Olca'dan;
Topal'ın sesi öfkeyi iliklerime kadar hissetmeme neden olmuştu. Telefon kapandıktan sonra Albay'ı arayıp durumdan haberdar ettim. Aldığım cevapsa biraz çelişkili oldu
' onu bul ama kendini tehlikeye atma.'
Bu ikisini aynı anda nasıl yapabilirdim ki? Konu Topalsa tehlike zaten var demekti beni arayışı bir tuzak olduğu anlamına gelir. Tek mi gitmeliyim acaba? Peki timi buna ikna edebilir miyim? Ah bunu hiç sanmıyorum. Tabi ben bunları düşünürken bahçede istemsizce volta atıyordum binbaşı Mert'in olaydan haberi vardı ve o da bir banka oturmuş düşünüyordu askerler ise her şeyden habersiz sadece izlemekle yetinebiliyorlardı. Peki ne yapmalıyım tim ne kadara dinç görünse de yorgun olduklarını biliyordum. En iyisi bu işi yalnız halletmekti peki ama nasıl aklıma gelen fikirle karargaha yönelip önce binbaşıya benimle gelmesini işaret etmek için;
" Binbaşım!" deyip karargaha yöneldim. Binbaşı yerinden kalkıp önce time döndü
" Burada bekleyin."
Karargaha giderken onunda arkamdan geldiğini hissedebiliyordum.

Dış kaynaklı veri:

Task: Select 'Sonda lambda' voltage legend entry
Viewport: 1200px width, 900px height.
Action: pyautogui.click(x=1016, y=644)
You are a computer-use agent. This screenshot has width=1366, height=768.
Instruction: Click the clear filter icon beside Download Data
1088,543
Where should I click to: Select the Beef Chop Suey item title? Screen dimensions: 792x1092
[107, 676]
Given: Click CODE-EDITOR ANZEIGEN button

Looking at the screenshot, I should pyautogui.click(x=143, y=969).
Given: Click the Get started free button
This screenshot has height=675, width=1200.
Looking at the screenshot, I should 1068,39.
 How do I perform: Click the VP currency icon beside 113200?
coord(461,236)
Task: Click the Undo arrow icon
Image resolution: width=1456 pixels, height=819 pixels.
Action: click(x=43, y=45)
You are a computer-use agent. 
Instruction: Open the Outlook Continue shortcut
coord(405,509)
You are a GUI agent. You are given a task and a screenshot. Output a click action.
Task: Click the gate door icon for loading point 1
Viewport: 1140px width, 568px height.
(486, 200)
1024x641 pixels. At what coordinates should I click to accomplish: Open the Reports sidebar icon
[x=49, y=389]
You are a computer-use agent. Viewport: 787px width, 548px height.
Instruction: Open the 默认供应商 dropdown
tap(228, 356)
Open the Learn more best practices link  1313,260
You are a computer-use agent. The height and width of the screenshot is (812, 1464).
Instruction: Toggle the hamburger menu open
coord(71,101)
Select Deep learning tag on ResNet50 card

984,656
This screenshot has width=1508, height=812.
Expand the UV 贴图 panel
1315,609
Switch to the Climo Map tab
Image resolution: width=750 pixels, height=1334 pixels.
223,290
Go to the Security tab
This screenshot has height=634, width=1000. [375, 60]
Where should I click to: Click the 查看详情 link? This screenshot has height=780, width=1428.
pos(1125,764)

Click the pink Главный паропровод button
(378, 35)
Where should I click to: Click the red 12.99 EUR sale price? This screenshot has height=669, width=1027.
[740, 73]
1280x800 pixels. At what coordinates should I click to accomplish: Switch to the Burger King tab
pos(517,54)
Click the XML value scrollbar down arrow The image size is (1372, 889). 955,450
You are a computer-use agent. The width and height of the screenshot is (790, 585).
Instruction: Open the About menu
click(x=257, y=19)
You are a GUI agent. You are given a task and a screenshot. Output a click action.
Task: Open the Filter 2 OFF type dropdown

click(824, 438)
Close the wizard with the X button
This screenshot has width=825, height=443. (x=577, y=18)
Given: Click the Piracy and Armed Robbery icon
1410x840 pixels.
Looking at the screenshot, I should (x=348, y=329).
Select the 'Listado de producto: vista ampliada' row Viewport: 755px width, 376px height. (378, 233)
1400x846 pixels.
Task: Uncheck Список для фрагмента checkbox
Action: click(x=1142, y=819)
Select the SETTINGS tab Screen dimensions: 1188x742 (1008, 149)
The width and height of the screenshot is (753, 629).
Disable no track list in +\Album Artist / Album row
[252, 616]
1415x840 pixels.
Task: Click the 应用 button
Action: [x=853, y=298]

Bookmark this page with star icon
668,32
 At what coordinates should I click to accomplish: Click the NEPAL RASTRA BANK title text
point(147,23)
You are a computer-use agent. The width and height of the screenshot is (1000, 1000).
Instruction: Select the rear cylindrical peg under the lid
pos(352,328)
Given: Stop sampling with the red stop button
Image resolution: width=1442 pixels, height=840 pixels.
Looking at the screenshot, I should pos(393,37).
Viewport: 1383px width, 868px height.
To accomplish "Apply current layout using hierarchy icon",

Sonunda koridorun solundaki odaya girdim hemen ardımdan da binbaşı girdi ve kapıyı kapattı.
" Planınız ne binbaşım?"
" Plan basit ' al ve çık ' "
Tek kaşı kalkan binbaşı merakla sordu ;
" 2 ekip olarak mı çıkacağız."
" Hayır..."
Bunun üzerine Mert Binbaşı sözümü keserek atladı
" O zaman biz gidelim hem biliyoruz da burayı siz yenisiniz."
Bu sefer tek kaşını kaldıran ben olmuştum
" Keşke sözümü kesmeseydiniz."
Bu çıkışı beklemediği her halinden belliydi ama yine de istifini bozmadı ve sözlerime devam etmemi bekledi
" Size 2 ekiple gitmeyeceğiz derken 2 ekibin ikisiyle de gitmeyeceğiz demek istedim. Daha doğrusu siz gitmeyeceksiniz."
" Anlamadım!?"
Ona boş gözlerle bakıp başımı olumsuz anlamda iki yana sallayıp cebimdeki telefonu çıkardım bu sırada binbaşıysa daha ne kadar çatabileceğini bilmediğim kaşlarını çatmış birazda sinirlenmişti sanki.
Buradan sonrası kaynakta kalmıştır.